TITANIC
TITANIC
by William H. Benson
April 8, 1999
The Titanic departed the harbor at Southampton, England on April 10, 1912, and five days later she lay on the ocean floor. Of the 2340 passengers and crew, only 745, mostly women and children, survived to see New York City’s harbor, and so 1595 people perished.
Speeding arrogantly along at 21 knots through an icefield, the Titanic struck an iceberg. Those on board felt only a slight tremble and not a jolt and were so unconcerned that they chose to remain in their staterooms to dress for dinner. But the much-praised water-tight compartments proved useless once the sea water began pouring through the torn metal fabric, and then, horrified as tragic realization dawned, the people understood that too-few life boats were available, only half as many as needed for the entire crew and passengers.

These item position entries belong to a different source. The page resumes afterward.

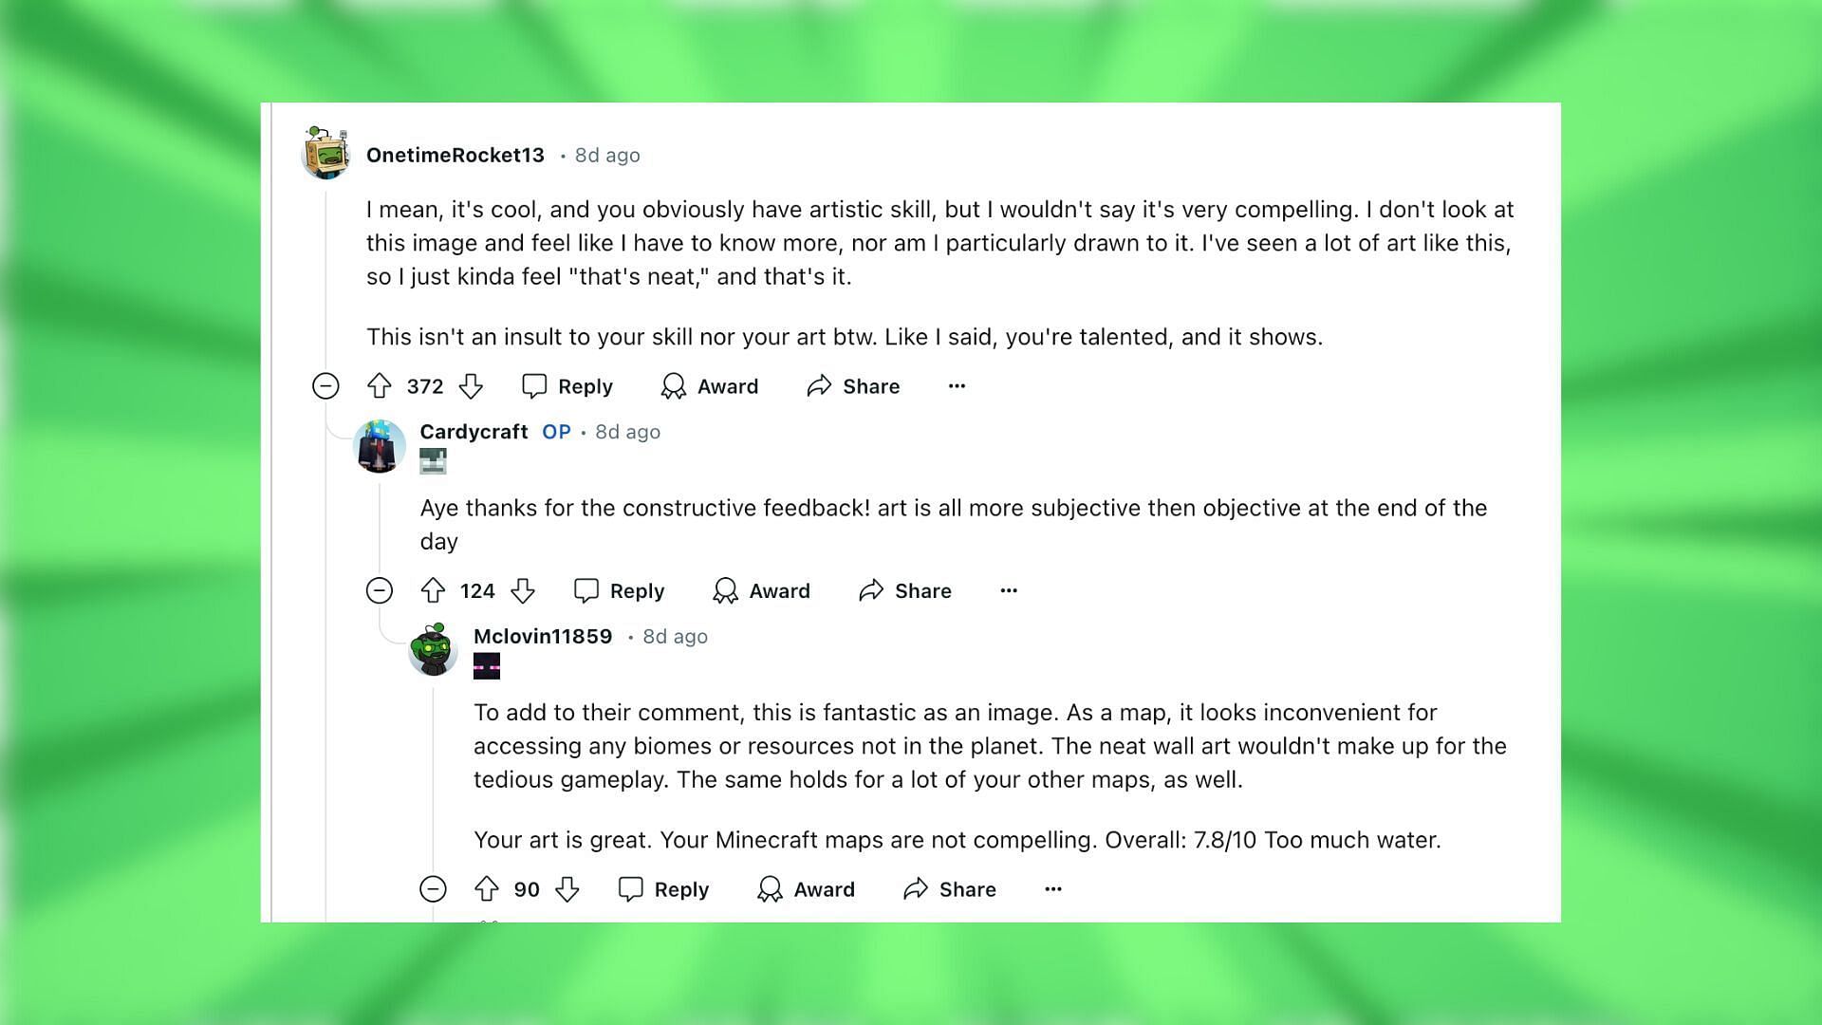This screenshot has height=1025, width=1822.
Task: Collapse Cardycraft's reply thread
Action: [x=378, y=590]
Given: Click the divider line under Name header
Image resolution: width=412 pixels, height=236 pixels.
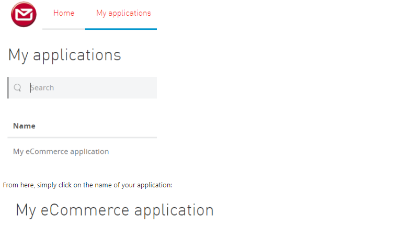Looking at the screenshot, I should coord(82,138).
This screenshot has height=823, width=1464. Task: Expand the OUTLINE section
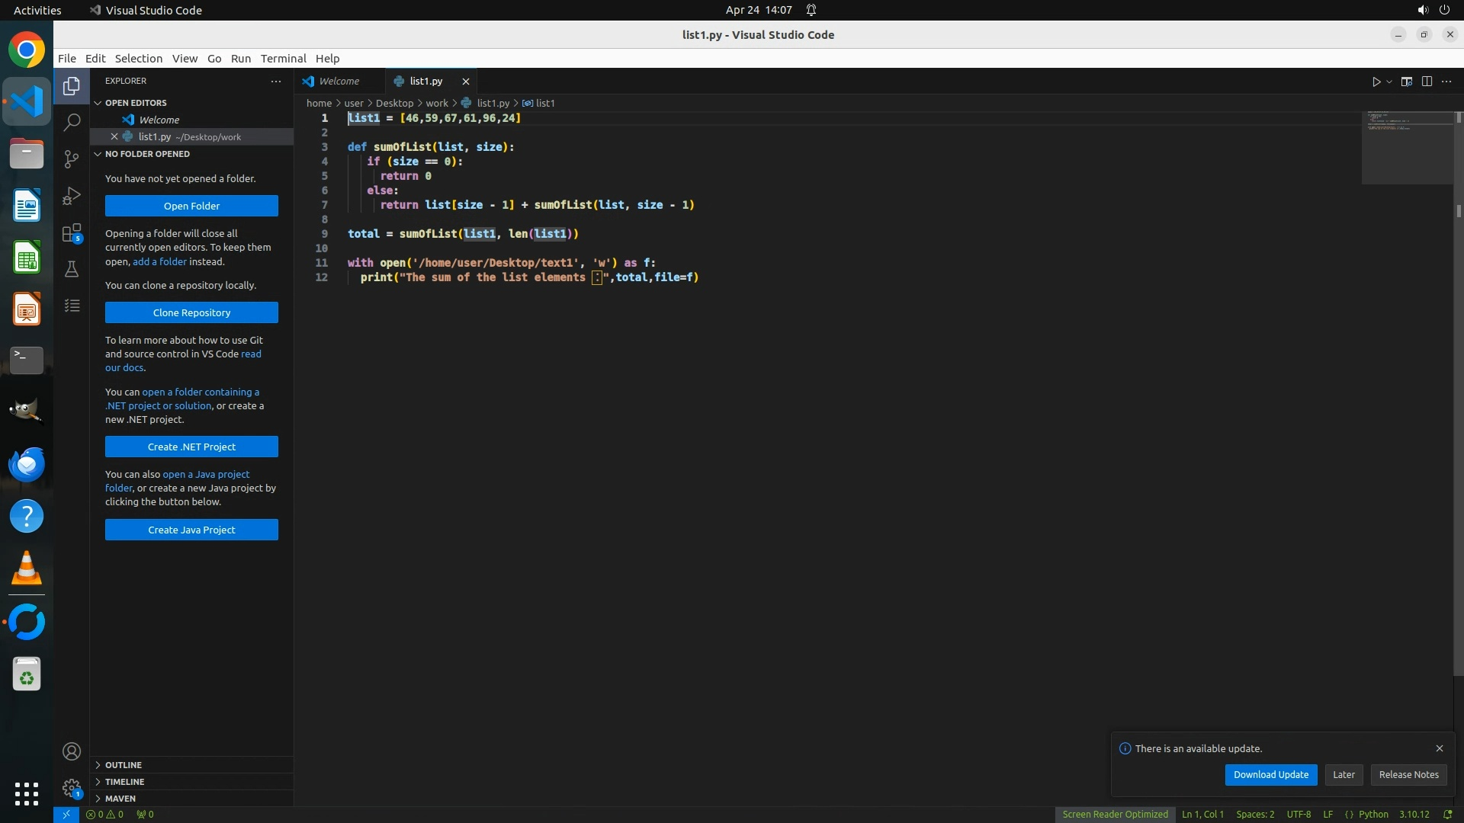coord(124,765)
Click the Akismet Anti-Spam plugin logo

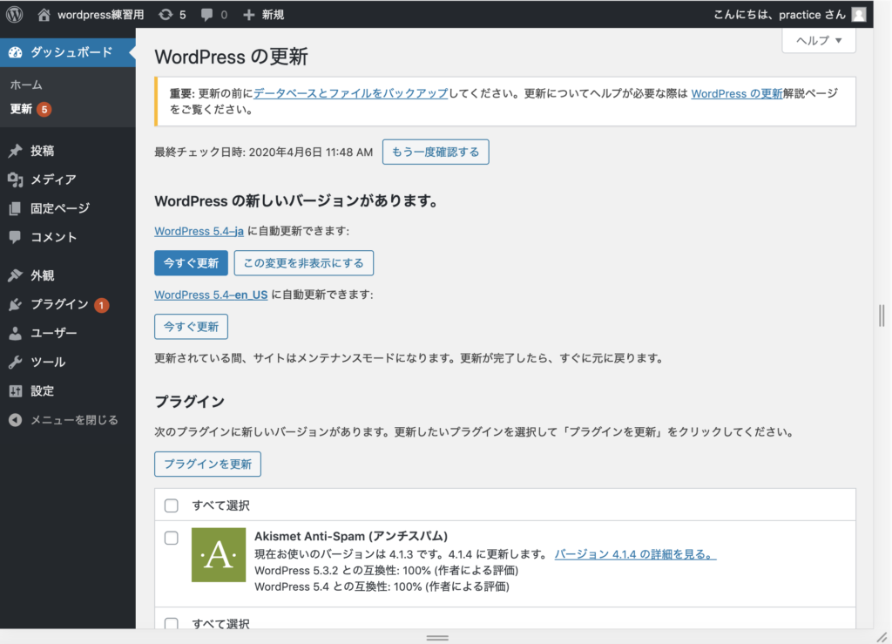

Choices were quickly made. Woman and children were first. John Jacob Astor gallantly helped his ailing new bride into a lifeboat, lit a cigarette, and then proceeded to help other women into the lifeboats. But tragically in a panic the men failed to fill the lifeboats to capacity, and many needlessly drowned. John Jacob Astor went down with the ship, and so did the captain, most of the officers, and oddly a number of wives who chose to stay and to hold hands with their husbands. Stoically, the band played on.
Within hours the passenger vessel disappeared beneath the surface, not to be found until September 1, 1985. Using new undersea robots equipped with television cameras, the oceanographer Robert D. Ballard explored the Titanic lying 12,000 feet deep south of the Newfoundland shoreline.
Few, if any, absolutes exist in life. The potential for great achievement into the beyond equals that for great sorrow and tragedy into the depths. People live their lives trusting and hoping and thinking that “this will not ever happen to me”, “my neighbors will never treat me badly”, “my enemies will never force me out of my home”, “the engineers have made sufficient precautions”, and “a holocaust will never happen”. Such hopeful thinking does not prepare a person for the moment when a madman, like Slobodan Milosevic, walks in and strikes hard.
The Christians, Muslims, Croats, Serbs, and Albanians have lived side by side for centuries, and as long as a superior power, such as the former Soviet Union, ruled with a heavy hand, peace endured. But with self-rule came Balkanization and the release of pent-up hatreds between the nationalities. Prejudices rallied around the slogan of “ethnic cleansing”. Killing erupted.
The ethnic Albanians in the Serbian province of Kosovo have lived in their villages as simple and poor folks, but hopeful. Suddenly, without warning the Serbs have hounded and harrassed them and told them to get out. The Serbs want Kosovo. The unthinkable is happening. Choices must be quickly made. Stay and fight and be annihilated, or give up and run for shelter. For the tens of thousands daily streaming with their wives and children and parents into neighboring Albania and Macedonia, the choice is easy. Find a “lifeboat” and get to it quickly.
What does the typical person do when informed that he or she has only a handful of hours to gather up belongings and prepare to escape? “This boat is sinking!” “The Serbs are coming to kill you!” Tragedy has hit the innocent repeatedly during this twentieth century, and quick choices were made: stay with your husband/wife and hold hands, jump on the lifeboat, or run away. Fortunately, this time the U. S. is not acting like the band aboard the Titanic, oblivious to what was happening– insisting on playing music and doing nothing to help.